Why is there sand in deserts? Where does it come from? Why is there sand on beaches? I always thought ocean waves made sand on the seashore: Waves pounded continents’ rock and shattered it to stone, gravel, and finally sand. This, I learned, is only slightly true.
Lichens make more sand than ocean waves do, as do ice salt crystals. On mountaintops and on hillsides you see cracked rock faces and boulders. Lichens grow on them, in rings or tufts, secreting acids that break down the minerals. First the lichens widen cracks in the rock, then growing salt crystals split them further, until finally freezing water shatters them.
Glaciers make some sand: Their bottoms pluck boulders and stones that scour all the land in their paths. When glaciers melt, they leave behind outwash plains, boulders, rocks, gravels, sand, and clay—which is sand ground down to floury powder. Winds lift the sand and bear it aloft.
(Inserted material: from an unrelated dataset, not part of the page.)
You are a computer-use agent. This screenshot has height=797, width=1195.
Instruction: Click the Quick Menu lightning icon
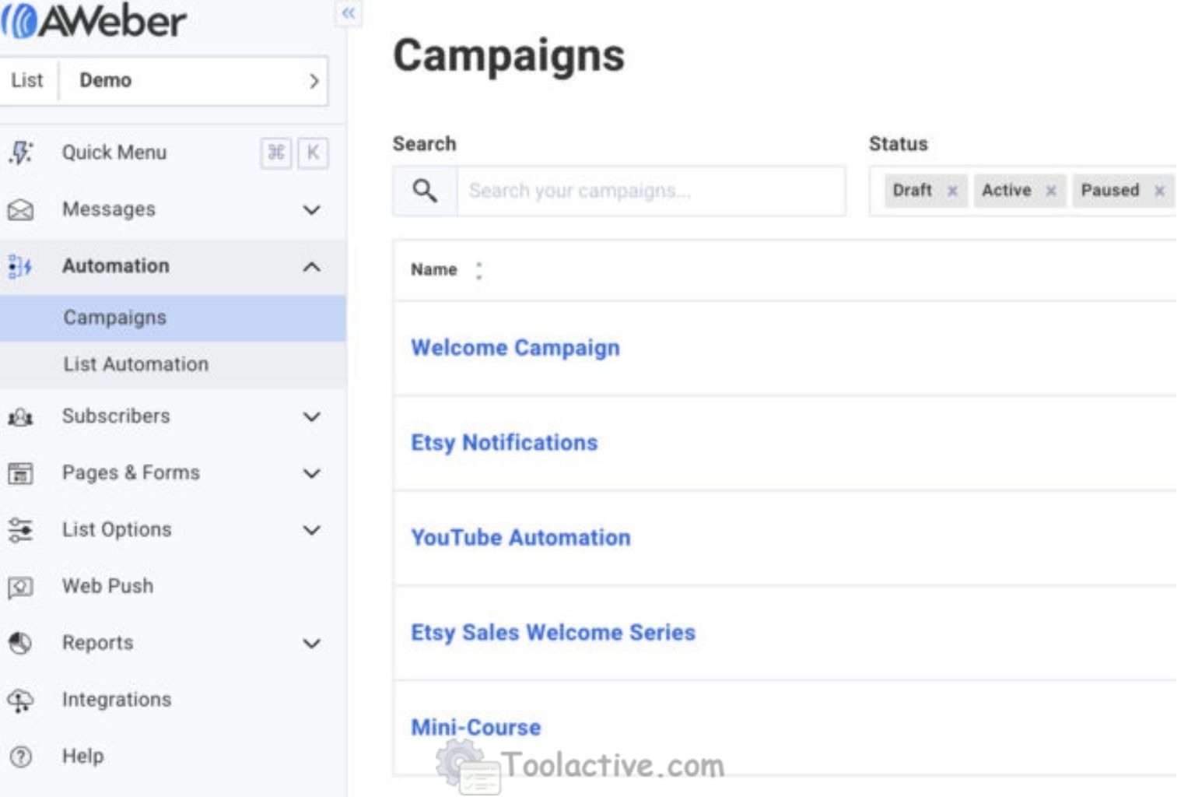[21, 153]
Mostly, the continents’ streams and rivers make sand. Streams, especially, and fast rivers bear bouncing rocks that knock the earth, and break themselves into sharp chips of sand. The sand grains leap—saltate—downstream. This is why the banks and the bottoms of most streams are sandy. Look in any small stream in the woods or mountains, as far inland as you like. That stream is making sand, and sand lies on its bed. Caddis-fly larvae use it as stones for their odd masonry houses.
Rivers bear sand to the sea. As rivers slow, they drop their sand, and harbors silt up and deltas spread. If the land’s rock is fresh lava, as it is in Tahiti and on the Caribbean coast of Costa Rica, then the sand the streams bear down to the beaches is black. If the inland rock is basaltic, like the Columbia River plateau’s, the sand the river carries to beaches is dark and fine. If the rock is granite, as it is in the eastern United States, the sand is pale quartz and feldspar.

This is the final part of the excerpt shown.